The Transactional Conflict Problem

TL;DR

This paper introduces optimal online algorithms for the transactional conflict problem, addressing delay strategies in transactional systems to minimize conflicts and improve performance, validated through hardware simulation.

Contribution

It presents a novel reduction of the requestor aborts case to the ski rental problem and develops new optimal algorithms for the requestor wins case.

Findings

Algorithms are constant-competitive with offline optimal in simplified models.

Empirical validation shows performance improvements in hardware transactional memory.

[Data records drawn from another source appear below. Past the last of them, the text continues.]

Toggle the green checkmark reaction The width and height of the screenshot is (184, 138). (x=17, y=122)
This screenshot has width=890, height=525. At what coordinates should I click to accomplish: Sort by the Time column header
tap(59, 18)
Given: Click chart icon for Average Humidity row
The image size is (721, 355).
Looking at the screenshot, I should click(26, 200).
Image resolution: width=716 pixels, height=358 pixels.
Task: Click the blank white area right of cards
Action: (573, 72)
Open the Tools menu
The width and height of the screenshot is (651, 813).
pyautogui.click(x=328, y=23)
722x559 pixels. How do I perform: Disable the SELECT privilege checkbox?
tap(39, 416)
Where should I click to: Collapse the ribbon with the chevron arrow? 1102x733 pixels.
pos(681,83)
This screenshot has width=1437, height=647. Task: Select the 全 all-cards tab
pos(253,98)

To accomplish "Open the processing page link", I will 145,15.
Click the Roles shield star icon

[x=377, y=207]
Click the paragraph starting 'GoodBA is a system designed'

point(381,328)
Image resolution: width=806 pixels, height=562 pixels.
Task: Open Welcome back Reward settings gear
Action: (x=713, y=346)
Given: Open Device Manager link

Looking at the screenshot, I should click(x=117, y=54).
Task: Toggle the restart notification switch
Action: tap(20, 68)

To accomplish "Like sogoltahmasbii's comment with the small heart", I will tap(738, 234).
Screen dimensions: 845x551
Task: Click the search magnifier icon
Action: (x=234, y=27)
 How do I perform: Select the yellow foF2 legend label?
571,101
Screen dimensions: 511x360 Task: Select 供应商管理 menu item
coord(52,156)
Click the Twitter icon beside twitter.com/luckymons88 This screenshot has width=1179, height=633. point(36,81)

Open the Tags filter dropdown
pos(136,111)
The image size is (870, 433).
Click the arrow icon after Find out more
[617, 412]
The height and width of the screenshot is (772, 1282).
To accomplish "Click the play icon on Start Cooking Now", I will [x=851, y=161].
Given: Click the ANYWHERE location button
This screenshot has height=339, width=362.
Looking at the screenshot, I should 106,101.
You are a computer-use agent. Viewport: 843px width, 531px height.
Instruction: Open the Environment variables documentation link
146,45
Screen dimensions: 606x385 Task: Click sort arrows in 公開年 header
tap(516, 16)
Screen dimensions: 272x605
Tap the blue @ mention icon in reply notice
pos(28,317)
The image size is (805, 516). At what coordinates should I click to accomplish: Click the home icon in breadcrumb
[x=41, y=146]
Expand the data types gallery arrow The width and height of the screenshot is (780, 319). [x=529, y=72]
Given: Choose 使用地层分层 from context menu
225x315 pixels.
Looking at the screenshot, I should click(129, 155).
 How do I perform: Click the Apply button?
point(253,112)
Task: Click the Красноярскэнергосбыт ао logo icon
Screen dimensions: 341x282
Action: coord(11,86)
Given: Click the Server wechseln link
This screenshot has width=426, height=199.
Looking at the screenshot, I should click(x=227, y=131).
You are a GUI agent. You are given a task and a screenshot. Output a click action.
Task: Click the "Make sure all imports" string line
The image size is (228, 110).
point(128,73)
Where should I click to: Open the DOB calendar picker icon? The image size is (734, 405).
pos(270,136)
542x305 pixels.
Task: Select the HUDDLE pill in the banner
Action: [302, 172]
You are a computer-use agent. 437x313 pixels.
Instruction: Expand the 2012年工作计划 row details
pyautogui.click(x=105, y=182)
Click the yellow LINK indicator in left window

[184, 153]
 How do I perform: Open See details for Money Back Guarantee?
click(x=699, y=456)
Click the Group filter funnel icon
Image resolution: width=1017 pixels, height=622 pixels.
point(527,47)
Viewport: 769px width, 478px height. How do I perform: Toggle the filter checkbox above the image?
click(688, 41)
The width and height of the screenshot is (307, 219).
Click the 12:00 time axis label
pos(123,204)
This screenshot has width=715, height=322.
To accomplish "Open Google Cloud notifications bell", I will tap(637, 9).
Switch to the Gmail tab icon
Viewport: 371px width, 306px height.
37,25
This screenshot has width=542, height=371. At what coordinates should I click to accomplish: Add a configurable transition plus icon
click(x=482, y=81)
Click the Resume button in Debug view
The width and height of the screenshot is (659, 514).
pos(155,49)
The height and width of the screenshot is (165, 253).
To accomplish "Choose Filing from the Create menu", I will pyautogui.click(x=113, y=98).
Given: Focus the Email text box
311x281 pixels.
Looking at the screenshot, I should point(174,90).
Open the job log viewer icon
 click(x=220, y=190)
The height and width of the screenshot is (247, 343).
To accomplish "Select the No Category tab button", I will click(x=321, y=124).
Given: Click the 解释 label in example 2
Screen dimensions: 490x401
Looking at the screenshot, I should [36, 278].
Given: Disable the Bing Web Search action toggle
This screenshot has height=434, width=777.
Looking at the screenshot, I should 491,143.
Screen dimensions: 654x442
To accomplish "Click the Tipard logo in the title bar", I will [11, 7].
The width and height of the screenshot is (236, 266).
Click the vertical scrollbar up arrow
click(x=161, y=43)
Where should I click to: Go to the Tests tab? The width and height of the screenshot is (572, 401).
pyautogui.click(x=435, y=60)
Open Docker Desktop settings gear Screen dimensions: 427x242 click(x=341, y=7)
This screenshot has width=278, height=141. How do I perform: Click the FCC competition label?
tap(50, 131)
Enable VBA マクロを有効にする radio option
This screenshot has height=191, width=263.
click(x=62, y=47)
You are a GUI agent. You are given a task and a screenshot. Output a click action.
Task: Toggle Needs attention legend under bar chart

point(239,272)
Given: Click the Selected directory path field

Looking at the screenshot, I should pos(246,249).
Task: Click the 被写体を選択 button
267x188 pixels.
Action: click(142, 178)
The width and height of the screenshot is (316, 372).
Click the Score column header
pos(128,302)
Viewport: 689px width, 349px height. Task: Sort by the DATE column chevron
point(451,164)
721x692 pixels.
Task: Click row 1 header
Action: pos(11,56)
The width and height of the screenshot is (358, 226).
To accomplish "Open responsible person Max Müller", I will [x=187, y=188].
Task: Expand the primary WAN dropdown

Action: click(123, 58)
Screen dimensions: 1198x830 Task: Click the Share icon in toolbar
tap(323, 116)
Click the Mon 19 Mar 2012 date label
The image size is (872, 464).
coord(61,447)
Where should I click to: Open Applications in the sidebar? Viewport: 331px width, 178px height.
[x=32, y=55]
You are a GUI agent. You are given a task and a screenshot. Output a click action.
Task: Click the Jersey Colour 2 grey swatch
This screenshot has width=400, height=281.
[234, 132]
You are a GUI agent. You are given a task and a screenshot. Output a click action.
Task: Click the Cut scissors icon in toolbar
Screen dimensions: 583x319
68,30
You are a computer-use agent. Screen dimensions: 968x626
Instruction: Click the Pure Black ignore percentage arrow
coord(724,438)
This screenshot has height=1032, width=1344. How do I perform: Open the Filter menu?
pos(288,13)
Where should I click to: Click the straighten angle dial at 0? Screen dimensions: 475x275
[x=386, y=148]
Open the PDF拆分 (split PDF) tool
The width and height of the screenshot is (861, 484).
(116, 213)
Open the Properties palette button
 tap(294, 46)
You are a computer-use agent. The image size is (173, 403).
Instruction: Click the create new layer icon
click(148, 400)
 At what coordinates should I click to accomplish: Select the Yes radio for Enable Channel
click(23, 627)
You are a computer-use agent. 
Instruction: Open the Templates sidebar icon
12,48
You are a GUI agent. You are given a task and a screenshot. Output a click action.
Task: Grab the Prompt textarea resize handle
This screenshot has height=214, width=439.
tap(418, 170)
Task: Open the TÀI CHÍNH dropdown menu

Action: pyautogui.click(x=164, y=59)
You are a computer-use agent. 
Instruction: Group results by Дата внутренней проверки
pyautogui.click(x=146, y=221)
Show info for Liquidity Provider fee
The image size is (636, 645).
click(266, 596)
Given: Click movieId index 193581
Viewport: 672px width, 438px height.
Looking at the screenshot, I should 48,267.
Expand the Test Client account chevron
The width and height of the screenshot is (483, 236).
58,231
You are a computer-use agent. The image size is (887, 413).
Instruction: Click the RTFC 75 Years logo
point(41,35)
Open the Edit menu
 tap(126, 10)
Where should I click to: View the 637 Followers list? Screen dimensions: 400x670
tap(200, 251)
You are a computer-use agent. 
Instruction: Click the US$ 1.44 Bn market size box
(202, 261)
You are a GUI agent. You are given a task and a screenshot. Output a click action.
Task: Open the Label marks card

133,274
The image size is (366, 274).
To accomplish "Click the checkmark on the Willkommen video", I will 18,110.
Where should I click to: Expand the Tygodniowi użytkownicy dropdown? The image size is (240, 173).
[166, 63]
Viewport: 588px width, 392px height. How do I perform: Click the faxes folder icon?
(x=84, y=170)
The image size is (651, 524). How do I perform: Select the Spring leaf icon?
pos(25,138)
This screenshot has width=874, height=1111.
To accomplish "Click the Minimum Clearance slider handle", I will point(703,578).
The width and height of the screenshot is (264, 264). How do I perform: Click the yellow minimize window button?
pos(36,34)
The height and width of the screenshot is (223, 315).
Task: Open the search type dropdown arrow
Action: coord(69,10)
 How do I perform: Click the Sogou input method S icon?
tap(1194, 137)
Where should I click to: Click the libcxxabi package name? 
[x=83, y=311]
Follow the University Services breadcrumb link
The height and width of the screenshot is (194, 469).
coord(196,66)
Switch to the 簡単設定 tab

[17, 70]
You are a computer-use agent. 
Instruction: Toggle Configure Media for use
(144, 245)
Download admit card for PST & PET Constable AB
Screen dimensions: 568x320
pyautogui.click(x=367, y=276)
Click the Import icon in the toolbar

Addresses both 'requestor wins' and 'requestor aborts' conflict resolution strategies.

Abstract

The transactional conflict problem arises in transactional systems whenever two or more concurrent transactions clash on a data item. While the standard solution to such conflicts is to immediately abort one of the transactions, some practical systems consider the alternative of delaying conflict resolution for a short interval, which may allow one of the transactions to commit. The challenge in the transactional conflict problem is to choose the optimal length of this delay interval so as to minimize the overall running time penalty for the conflicting transactions. In this paper, we propose a family of optimal online algorithms for the transactional conflict problem. Specifically, we consider variants of this problem which arise in different implementations of transactional systems, namely "requestor wins" and "requestor aborts" implementations: in the former, the recipient of a coherence request is aborted, whereas in the latter, it is the requestor which has to abort. Both strategies are implemented by real systems. We show that the requestor aborts case can be reduced to a classic instance of the ski rental problem, while the requestor wins case leads to a new version of this classical problem, for which we derive optimal deterministic and randomized algorithms. Moreover, we prove that, under a simplified adversarial model, our algorithms are constant-competitive with the offline optimum in terms of throughput. We validate our algorithmic results empirically through a hardware simulation of hardware transactional memory (HTM), showing that our algorithms can lead to non-trivial performance improvements for classic concurrent data structures.